Почему я так запомнила этот полосатый матрас? Потому что однажды нашла на нём настоящую конфетку! Никого, кроме меня и матраса, в тот миг в комнате не было, значит, в чуде повинен матрас, значит, на каждом матрасе бывают конфеты! И не раз я, к удивлению няни, перекапывала свою постельку в детской и сердилась, ничего не найдя! Найденная конфета была моей тайной, о ней я даже маме не сказала, и, может быть, именно поэтому другой конфеты никогда не находила.

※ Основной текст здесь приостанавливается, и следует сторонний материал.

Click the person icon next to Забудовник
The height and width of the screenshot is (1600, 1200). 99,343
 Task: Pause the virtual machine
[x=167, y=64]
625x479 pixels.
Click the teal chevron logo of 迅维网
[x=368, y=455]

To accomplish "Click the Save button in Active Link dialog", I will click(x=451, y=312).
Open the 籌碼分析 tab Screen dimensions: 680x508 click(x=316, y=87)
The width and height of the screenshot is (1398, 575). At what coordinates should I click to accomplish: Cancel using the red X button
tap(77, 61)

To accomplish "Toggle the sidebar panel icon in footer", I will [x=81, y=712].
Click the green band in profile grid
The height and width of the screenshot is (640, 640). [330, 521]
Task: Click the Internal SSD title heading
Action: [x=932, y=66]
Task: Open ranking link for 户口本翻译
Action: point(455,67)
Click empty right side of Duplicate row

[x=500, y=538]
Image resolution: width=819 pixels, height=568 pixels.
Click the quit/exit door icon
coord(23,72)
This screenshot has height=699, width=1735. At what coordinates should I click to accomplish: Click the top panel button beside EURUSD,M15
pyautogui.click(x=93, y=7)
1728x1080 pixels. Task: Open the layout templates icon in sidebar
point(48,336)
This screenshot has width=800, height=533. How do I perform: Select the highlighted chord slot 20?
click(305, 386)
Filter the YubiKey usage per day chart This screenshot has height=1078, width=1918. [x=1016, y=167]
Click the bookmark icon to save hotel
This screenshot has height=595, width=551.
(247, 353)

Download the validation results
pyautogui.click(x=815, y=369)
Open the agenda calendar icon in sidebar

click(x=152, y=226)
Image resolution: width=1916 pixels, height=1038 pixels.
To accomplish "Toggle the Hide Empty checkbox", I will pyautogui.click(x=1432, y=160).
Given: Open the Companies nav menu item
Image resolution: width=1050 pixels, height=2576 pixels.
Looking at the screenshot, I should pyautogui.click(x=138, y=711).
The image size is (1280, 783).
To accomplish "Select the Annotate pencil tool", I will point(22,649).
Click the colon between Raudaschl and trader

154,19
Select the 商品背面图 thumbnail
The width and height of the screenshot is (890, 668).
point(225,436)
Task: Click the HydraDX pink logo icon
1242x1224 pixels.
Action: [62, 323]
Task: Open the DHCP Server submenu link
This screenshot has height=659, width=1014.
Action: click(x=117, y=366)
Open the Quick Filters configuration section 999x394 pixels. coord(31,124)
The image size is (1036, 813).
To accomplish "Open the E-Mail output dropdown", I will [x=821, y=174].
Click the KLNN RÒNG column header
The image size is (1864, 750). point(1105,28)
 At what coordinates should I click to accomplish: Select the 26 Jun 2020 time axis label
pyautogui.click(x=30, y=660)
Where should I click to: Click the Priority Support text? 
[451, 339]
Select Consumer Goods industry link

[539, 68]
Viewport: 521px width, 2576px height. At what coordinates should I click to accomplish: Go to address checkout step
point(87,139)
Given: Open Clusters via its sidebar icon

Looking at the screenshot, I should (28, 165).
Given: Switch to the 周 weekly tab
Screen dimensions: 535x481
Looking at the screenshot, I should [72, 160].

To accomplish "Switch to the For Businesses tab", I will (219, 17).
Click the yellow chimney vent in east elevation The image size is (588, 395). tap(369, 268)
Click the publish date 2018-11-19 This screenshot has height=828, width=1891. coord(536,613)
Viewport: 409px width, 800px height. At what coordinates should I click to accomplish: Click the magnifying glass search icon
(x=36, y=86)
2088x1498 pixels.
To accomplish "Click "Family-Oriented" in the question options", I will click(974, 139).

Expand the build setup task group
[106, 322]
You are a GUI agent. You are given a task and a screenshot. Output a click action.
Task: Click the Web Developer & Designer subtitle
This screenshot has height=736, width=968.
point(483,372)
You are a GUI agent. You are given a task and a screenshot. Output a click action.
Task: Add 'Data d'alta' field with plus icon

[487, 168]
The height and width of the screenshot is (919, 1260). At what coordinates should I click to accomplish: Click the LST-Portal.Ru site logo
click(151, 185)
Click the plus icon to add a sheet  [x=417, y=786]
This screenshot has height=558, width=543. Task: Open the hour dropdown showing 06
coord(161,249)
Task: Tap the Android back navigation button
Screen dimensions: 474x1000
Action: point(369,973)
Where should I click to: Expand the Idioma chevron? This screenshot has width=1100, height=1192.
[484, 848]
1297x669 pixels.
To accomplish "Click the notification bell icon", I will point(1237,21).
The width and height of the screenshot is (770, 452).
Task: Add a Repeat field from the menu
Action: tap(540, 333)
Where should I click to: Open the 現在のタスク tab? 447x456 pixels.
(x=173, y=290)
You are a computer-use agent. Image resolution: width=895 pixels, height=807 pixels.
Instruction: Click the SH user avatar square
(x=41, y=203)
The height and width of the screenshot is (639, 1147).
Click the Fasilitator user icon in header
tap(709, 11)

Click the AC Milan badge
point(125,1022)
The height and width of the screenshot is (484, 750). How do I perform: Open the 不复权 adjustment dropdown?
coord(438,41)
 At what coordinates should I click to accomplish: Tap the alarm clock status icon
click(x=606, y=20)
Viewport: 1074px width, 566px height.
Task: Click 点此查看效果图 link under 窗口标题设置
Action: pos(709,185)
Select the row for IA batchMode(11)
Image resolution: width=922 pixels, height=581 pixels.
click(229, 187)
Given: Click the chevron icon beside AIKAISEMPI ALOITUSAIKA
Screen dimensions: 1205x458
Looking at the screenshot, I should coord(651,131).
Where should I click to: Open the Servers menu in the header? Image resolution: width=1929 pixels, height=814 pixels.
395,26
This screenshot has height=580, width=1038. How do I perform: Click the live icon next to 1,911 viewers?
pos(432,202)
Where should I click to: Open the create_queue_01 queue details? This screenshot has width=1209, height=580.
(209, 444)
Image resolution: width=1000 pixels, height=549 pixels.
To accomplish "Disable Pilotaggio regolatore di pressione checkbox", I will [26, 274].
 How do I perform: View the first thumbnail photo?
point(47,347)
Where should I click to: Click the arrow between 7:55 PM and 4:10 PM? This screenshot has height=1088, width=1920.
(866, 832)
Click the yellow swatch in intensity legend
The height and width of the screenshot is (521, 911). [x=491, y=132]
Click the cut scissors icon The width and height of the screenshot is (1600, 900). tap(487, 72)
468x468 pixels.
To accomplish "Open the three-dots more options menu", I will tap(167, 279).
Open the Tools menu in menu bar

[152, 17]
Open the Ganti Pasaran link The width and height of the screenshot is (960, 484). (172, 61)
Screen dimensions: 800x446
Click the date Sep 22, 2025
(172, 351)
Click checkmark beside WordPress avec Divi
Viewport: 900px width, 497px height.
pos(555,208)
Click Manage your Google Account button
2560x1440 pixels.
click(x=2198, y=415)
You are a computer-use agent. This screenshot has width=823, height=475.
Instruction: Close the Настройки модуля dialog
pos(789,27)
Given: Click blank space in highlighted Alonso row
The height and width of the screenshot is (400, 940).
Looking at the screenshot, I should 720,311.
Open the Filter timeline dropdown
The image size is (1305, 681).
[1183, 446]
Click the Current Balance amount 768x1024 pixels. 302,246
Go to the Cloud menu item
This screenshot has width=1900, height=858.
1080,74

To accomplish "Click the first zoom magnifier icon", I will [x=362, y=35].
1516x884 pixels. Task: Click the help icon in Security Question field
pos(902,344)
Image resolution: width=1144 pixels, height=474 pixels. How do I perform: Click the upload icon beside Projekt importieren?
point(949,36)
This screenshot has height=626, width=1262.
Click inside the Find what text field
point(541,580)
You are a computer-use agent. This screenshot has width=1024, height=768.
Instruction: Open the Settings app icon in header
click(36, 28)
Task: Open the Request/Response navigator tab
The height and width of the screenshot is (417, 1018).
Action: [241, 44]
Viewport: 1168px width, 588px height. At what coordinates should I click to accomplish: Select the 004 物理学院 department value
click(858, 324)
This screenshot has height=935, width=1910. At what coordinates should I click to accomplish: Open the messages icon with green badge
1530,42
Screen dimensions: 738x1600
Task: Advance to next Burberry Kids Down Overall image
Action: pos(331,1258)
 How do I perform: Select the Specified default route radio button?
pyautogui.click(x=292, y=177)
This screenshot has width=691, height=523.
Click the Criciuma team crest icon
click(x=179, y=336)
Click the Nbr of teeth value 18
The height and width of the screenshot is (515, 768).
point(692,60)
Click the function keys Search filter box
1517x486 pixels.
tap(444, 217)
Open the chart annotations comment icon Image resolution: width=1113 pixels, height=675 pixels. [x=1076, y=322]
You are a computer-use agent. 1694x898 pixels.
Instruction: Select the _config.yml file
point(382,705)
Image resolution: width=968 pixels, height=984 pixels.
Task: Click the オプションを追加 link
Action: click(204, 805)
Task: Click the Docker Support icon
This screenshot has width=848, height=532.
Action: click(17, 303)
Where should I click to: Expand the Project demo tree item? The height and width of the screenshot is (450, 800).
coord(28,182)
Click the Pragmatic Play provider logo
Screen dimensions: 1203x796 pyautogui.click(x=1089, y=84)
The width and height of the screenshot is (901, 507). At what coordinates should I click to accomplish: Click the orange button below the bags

Третье воспоминанье - за столом в маленькой комнатке сидит молоденькая, румяная, приветливая женщина, которую зовут «домашней портнихой». На ручной машинке она подрубает простыни и рассказывает маме, как она, девочкой, заснула и не могла проснуться, слышала, как приходил доктор и сказал, что она умерла, чувствовала, как её положили в гроб, слышала и плач матери, и заупокойную службу, а проснуться всё не могла. «Летаргический сон! — говорит мама. -Ведь вас же могли заживо похоронить!» Я цепенею от ужаса - похоронить — значит закопать в землю! Закопать в землю живую спящую домашнюю портниху! — «А что было дальше?» — с трепетом спрашиваю я. Мама вспоминает обо мне: «Эта сказка не для тебя!» - и уводит меня из комнаты. «Мариночка, её заживо похоронили?» - «Да нет же, она проснулась и, видишь, сидит и шьёт...» — «Мариночка, а куда гроб девали?» — «Не знаю, - говорит мама. — Наверное, подарили кому-нибудь». Я успокаиваюсь. Что такое гроб и похороны, я хорошо знаю, одна из моих, недолго у нас заживавшихся, нянь, та самая, у которой «сын на позициях», из-за чего она почему-то иногда плачет, часто тайком вместо прогулки водит меня в церковь — на похороны и заставляет прикладываться к чужим покойникам. Это, в общем, интереснее прогулки, т. к. Собачья площадка всегда одна и та же, а покойники — разные. К тому же они для меня нечто вроде церковной утвари, такая же непонятная и, видимо, необходимая для церкви принадлежность! Мне всегда очень хочется рассказать об этом маме, поделиться удовольствием, но детская память коротка, на обратном пути я всё забываю. Тот единственный раз, что не забыла, оказался для няни роковым — мама немедленно рассталась с ней...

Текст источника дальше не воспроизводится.